На что уже и Егор, нагнувшись над ней и буквально вдавив своей твердой грудной клеткой ее в и так твердую поверхность, яростно прошептал ей в самые же губы:
– До одетого Ксандера и раздетой тебя?.. Буквально же еще и только-только снятой и даже «вырванной»: из сна и с постели! Около машины и… «На мосту»! Никакого!.. – Хмыкнул он и всплеснул руками, будто еще и хищник-коршун крыльями над своей добычей-жертвой; и не будто. – Да! Со-вер-шен-но!.. Обычное событие. И такой же день!..
– Егор!.. Мне нужно одеться! – Толкнула она его уже и впрямь рьяно-резко от себя, но и он же не сдвинулся: даже и не думал; наоборот – приблизился и придавил сильнее: – Нет, тебе нужно, наконец, поиметь совесть! – И облокотился справа от нее, для нее же – слева, на свою такую же руку: с неохотой, конечно, убранную от ее тела; но и нужную – для пуще-большего эффекта. – И не раньше же, чем и она!.. С того же дня, как ты появилась в моей комнате, нашей спальне и… постели – мы несем потери, родная! В тот же раз – был этот чертов медведь! Теперь: это!.. – И вновь его левая рука взметнулась и улетела в сторону покрывала и пледа. – Если я – и представлял какую-то «грязь» и такой же вид «замарывания», то точно не это!.. Минимум – крошки в постели. А и максимум!..

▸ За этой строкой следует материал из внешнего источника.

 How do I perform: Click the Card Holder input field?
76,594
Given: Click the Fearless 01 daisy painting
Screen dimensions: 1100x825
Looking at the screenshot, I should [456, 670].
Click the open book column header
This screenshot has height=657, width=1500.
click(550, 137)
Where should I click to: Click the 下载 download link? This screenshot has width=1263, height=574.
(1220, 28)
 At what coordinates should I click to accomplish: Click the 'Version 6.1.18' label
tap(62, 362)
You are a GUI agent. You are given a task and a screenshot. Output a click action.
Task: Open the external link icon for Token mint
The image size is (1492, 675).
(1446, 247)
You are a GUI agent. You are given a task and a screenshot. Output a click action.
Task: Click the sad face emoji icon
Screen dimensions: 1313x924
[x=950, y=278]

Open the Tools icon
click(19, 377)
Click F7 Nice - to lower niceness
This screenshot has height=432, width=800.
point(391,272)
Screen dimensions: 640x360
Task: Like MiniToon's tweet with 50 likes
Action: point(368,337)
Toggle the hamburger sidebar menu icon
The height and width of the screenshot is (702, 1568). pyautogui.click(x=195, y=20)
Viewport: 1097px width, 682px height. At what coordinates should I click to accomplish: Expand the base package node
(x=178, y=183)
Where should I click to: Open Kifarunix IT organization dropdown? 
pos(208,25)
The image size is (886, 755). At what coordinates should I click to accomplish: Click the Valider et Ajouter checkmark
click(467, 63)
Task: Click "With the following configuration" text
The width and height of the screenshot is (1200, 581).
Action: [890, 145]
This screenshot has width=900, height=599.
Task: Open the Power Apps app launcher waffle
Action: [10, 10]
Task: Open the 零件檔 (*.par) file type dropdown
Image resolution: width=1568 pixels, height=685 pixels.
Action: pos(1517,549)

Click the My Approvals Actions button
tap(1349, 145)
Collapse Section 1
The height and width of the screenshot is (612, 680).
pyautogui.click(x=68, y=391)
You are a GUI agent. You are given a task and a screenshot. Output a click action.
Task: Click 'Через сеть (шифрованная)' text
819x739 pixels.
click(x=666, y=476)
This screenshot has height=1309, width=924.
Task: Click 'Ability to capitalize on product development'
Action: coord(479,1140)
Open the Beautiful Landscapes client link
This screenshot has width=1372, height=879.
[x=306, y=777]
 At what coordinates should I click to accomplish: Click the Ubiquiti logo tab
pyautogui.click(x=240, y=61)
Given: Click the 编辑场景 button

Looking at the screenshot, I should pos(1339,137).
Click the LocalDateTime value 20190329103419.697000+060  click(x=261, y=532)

– Да?!.. – Перебила его поток сарказма-иронии и пошлости негодующе брюнетка. – А ничего, что я в первый раз – так ходила; и именно так же все – и «пачкала»?! Са-ма!.. Когда же и все прошлые разы – были наши же все и с тобой бывшие, так или иначе! Или, что?.. – И изогнула уже и так же все сама, со скепсисом и обидой, свою темную же правую бровь, поджав левую. – Мне тебе напомнить: как с нами оказался – медведь?.. Или тебе – мне, как там же все и оказалась: Анна? В «первый» раз – мы были оба; и… такой себе «тройничок»! А во второй, м?..
– Уела!.. – Сузил свои серо-синие глаза блондин и быстро поцеловал ее в нос, сразу же исчезая из ее же поля зрения: чтобы подобрать все, что они разбросали; и что не было уже, как и в принципе же еще нужно тут. – Сиди – тут: я все это унесу; и другое принесу! Иначе!.. – И поиграл уже и своими светлыми бровями, усмехаясь. – Цветом «полной капитуляции» с этого дня – станет и будет признан красный; а не «белый».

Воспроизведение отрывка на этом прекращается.